Argentina's legislation focuses on export taxes, and the government is considering adjusting the export tax rate on primary products, including mineral products, to below 8%.

Argentine mining secretary Alberto Hensel announced last week at the annual exploration and developers conference in Toronto that tax cuts will be made based on characteristics such as type of mineral, mine size and infrastructure in the region that host the deposits.

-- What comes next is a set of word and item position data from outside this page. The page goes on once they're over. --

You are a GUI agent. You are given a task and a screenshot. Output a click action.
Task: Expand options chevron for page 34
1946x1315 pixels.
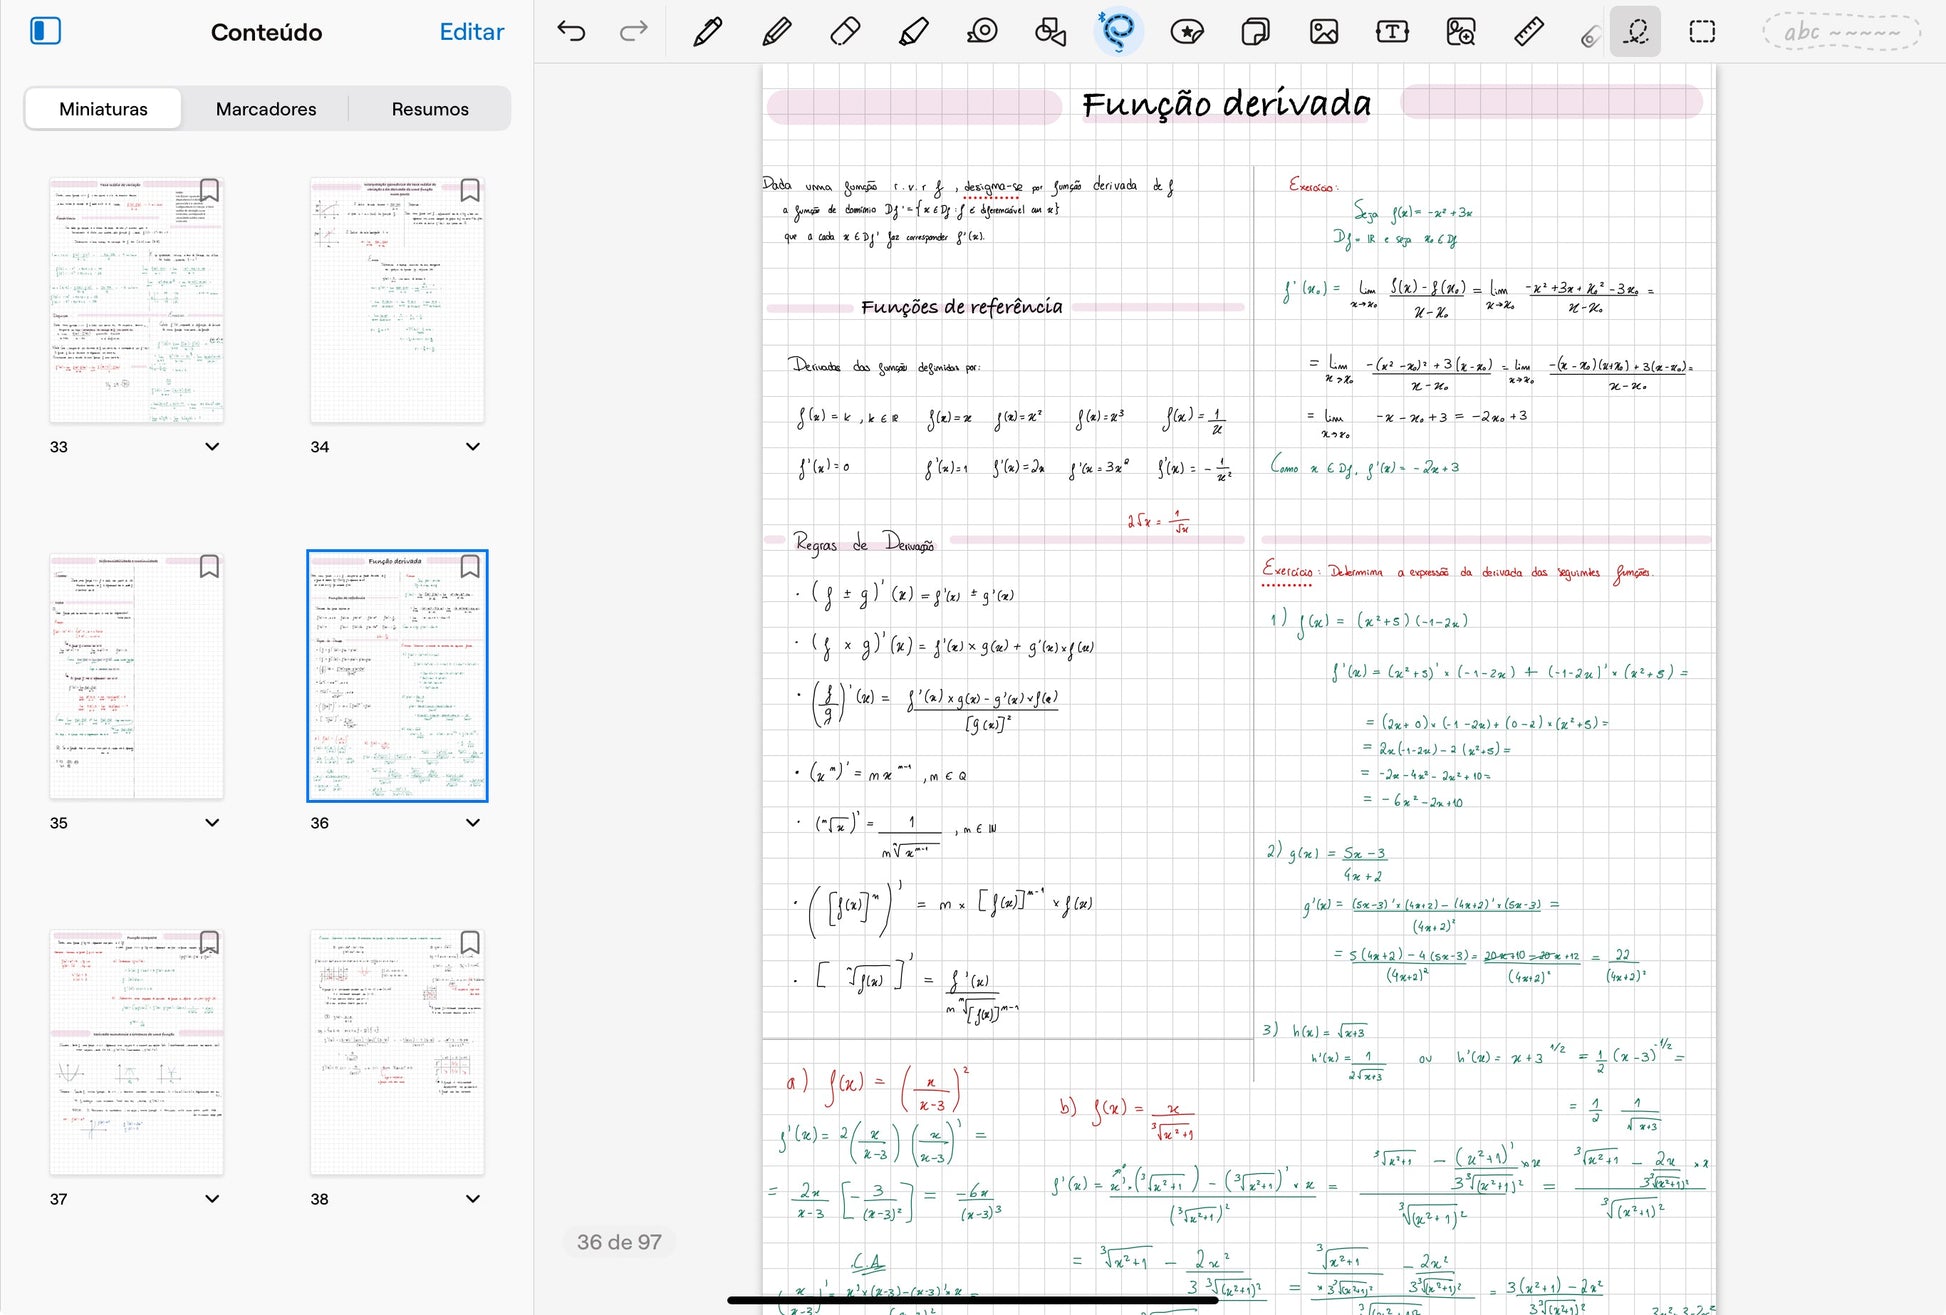(473, 447)
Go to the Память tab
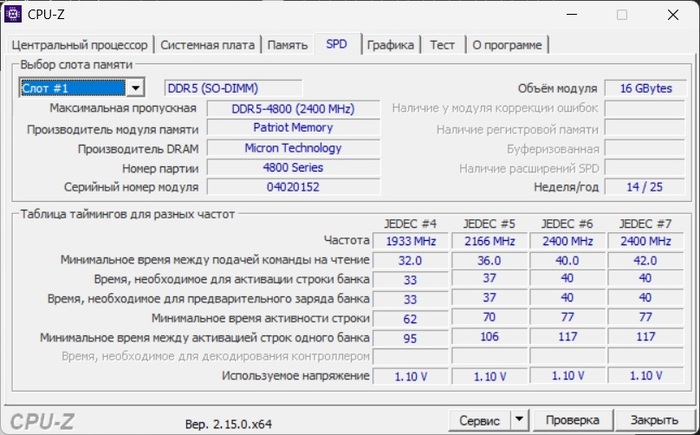Screen dimensions: 700x435 [x=287, y=45]
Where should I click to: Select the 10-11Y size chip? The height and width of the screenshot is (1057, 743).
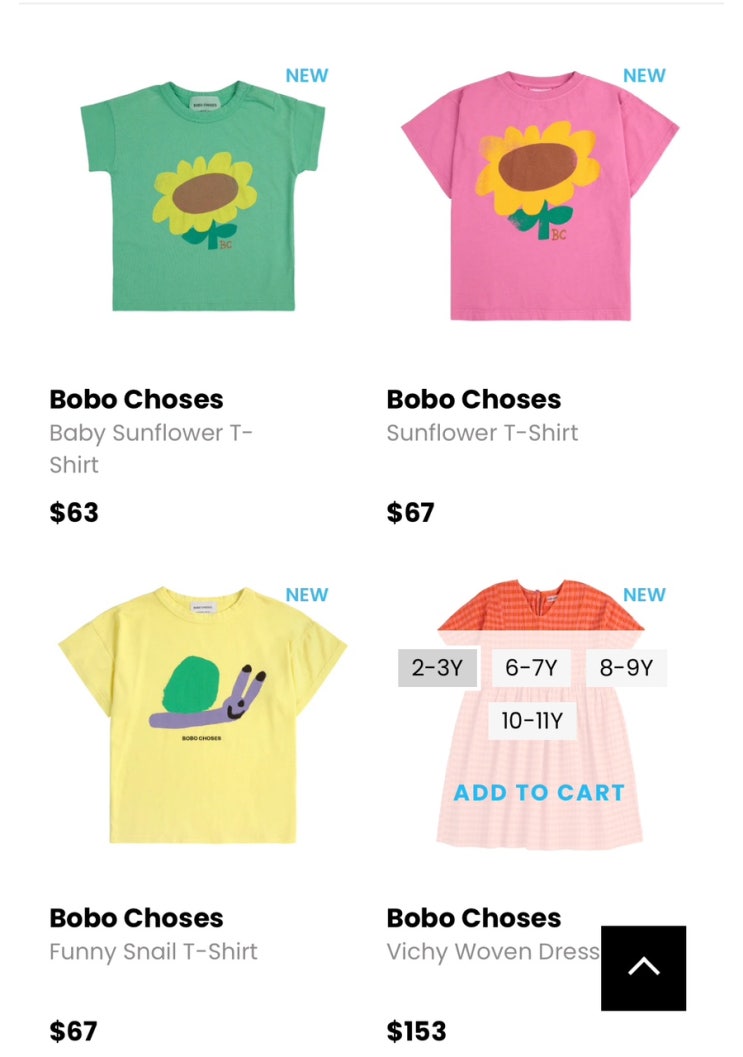tap(532, 721)
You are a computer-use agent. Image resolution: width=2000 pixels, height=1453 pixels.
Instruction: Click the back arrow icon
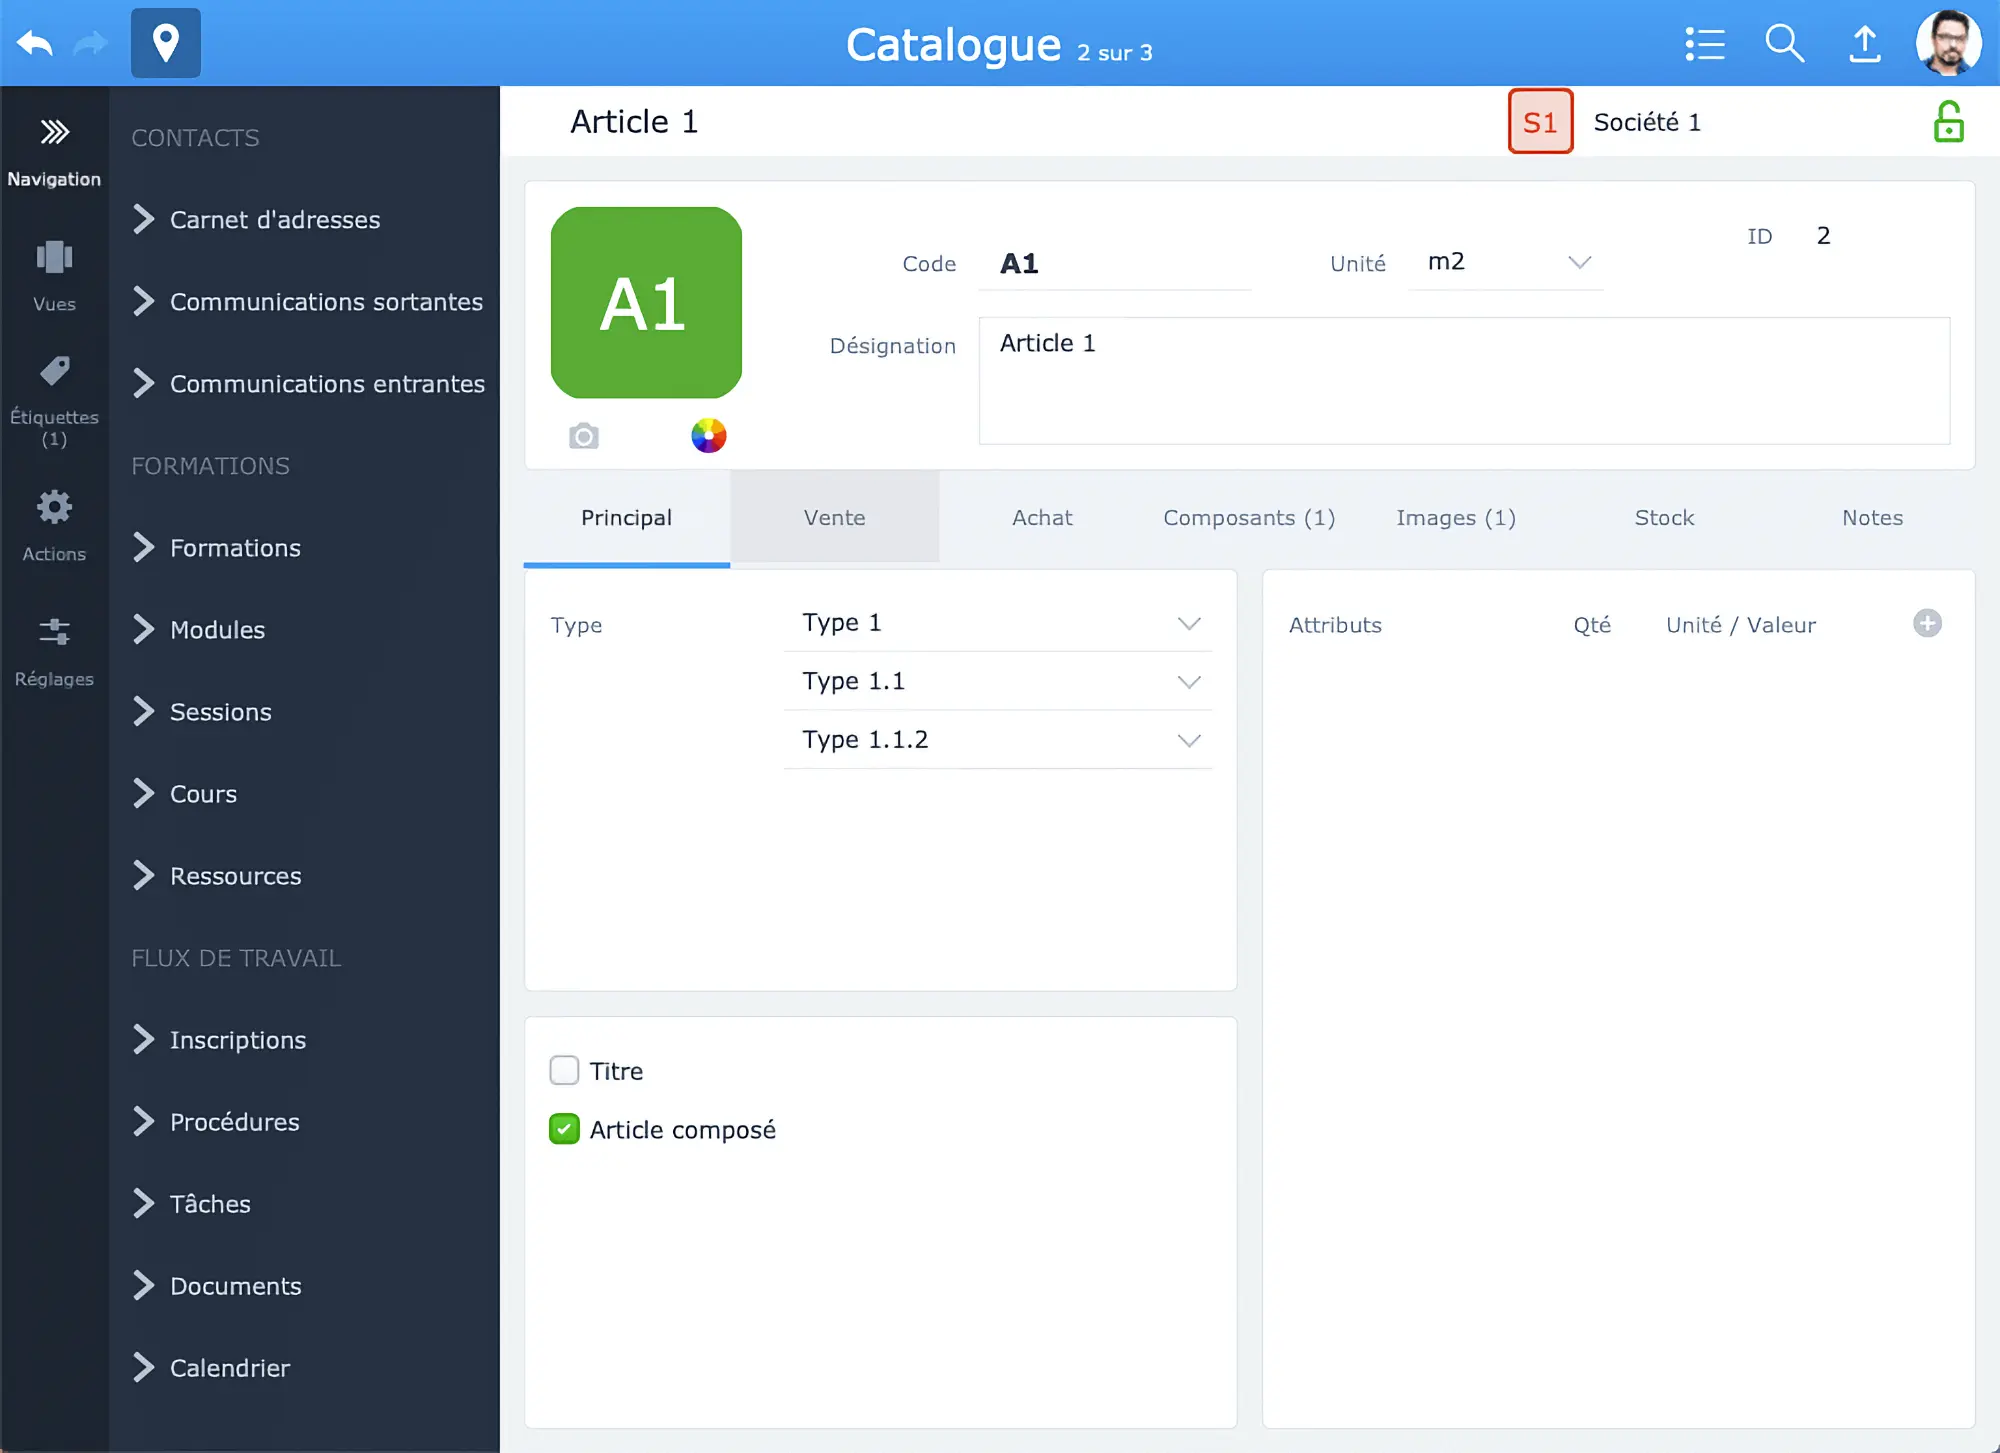tap(35, 43)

Chile attempts to move up the lithium value chain image

According to a BNamericas report on mining in Argentina, mining companies in Argentina are required to pay 35% income tax, 21% value-added tax, and 2 to 3% of their royalties. The country's mining investment law states that mining projects get 30 years of fiscal stability, excluding VAT, from the day their feasibility study is submitted.

Mining company executives have asked President Alberto Fernández to give more favorable mining policies. Their concerns are the Argentine government's resumption of 5% export tax on lithium, copper, and other measures, as well as measures to prevent the outflow of profits. This month, Fernández aims to submit a draft new mining law to Congress.